One of Bush’s and the neocon’s favorites slogans is that “we’re fighting them over there so, we don’t have to fight them over here.” I have always found that to be a ludicrous notion. I find it silly because, first of all, we have not done nearly enough to secure the homeland here (our ports and borders are still not secure and too many of our National Guardsmen are in Iraq) and, secondly, we are assuming that they aren’t already here.
However, there was another piece of wisdom offered, but ignored. It was that Iraq was becoming a training laboratory for terrorists. Basically, it is allowing militants to learn the skills needed to attack Americans and their allies. Now, this reality has become more apparent. Iraqi insurgents are traveling outside of Iraq and pose a very real danger to neighboring countries and beyond. What this means is that, instead of stopping terrorism, our presence in Iraq has only made more terrorists, this time with experience in battling our military.
Here’s a sobering excerpt from the New York Times article:
Militant leaders warn that the situation in Lebanon is indicative of the spread of fighters. “You have 50 fighters from Iraq in Lebanon now, but with good caution I can say there are a hundred times that many, 5,000 or higher, who are just waiting for the right moment to act,” Dr. Mohammad al-Massari, a Saudi dissident in Britain who runs the jihadist Internet forum, Tajdeed.net, said in an interview on Friday. “The flow of fighters is already going back and forth, and the fight will be everywhere until the United States is willing to cease and desist.”
There are signs of that traffic in and out of Iraq in other places.
In Saudi Arabia last month, government officials said they had arrested 172 men who had plans to attack oil installations, public officials and military posts, and some of the men appeared to have trained in Iraq.

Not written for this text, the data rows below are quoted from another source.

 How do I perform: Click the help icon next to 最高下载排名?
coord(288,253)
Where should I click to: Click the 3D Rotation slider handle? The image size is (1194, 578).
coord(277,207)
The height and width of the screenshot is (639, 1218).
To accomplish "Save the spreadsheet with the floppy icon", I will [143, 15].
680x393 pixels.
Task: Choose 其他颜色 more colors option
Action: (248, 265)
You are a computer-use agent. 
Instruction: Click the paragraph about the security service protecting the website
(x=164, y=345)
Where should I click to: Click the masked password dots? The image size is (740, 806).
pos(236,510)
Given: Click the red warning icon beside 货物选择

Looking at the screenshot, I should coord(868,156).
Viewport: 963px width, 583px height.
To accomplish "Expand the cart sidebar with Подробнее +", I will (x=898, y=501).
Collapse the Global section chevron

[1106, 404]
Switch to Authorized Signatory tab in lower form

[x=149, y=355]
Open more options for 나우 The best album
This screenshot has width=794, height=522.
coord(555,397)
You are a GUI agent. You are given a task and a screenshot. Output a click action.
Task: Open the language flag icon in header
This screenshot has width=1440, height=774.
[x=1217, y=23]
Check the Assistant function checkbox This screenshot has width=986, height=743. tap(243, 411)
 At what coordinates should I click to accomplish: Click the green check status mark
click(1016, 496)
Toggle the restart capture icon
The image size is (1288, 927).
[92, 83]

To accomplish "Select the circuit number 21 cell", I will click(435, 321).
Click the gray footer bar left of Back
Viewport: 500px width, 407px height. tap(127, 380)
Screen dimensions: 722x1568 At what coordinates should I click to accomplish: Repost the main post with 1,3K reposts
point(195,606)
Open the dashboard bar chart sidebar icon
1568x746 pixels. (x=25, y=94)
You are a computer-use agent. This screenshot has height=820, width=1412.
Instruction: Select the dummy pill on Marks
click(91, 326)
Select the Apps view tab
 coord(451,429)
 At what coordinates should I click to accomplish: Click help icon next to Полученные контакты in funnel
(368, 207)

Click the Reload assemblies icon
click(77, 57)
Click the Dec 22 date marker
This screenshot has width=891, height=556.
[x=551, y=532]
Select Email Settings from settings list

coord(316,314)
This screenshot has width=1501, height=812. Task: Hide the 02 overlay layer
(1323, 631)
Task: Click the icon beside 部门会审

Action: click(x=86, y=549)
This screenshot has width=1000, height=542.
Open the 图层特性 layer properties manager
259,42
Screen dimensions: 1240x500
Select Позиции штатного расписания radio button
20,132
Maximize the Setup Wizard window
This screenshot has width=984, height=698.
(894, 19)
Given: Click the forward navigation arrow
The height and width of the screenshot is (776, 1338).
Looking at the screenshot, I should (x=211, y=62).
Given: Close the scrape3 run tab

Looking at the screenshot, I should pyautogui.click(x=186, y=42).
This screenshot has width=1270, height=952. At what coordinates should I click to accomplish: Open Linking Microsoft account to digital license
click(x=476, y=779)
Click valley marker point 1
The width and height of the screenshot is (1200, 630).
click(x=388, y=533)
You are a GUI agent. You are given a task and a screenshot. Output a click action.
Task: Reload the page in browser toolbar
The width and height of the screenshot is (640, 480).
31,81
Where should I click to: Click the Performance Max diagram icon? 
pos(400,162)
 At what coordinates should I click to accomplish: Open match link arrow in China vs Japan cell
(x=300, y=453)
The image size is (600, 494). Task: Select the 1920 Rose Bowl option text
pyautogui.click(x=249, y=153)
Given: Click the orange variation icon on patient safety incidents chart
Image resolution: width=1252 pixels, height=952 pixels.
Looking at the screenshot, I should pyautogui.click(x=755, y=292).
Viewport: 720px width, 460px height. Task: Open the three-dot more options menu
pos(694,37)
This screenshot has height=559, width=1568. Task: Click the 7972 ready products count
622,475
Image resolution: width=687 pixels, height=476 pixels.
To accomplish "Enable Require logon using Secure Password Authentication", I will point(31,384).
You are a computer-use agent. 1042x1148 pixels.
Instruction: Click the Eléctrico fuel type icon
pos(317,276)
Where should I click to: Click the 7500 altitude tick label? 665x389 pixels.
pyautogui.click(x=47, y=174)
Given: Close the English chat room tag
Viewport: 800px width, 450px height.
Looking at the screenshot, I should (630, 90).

Officials in Europe have said in interviews that they are trying to monitor small numbers of Muslim men who have returned home after traveling for short periods to Iraq, where they were likely to have fought alongside insurgents.
One of them, an Iraqi-born Dutch citizen, Wesam al-Delaema, was accused by United States prosecutors of making repeated trips to Iraq from his home in the Netherlands to prepare instructional videos on making roadside bombs, charges he denies. He was extradited to the United States in January and charged with conspiring to kill American citizens, possessing a destructive device and teaching the making or use of explosives.
In an April 17 report written for the United States government, Dennis Pluchinsky, a former senior intelligence analyst at the State Department, said battle-hardened militants from Iraq posed a greater threat to the West than extremists who trained in Afghanistan because Iraq had become a laboratory for urban guerrilla tactics.
So, my conclusion is that it’s not cowardice to leave Iraq. It’s about not creating a bigger mess. Perhaps we do need a war on terrorism but, like I’ve stated previously, the civilian leadership in charge of this war are not the people we need coming up with the policy. They have proven themselves to be not up to the task. Therefore, we need some real policy change and we, as Americans, have to lead the charge for that change.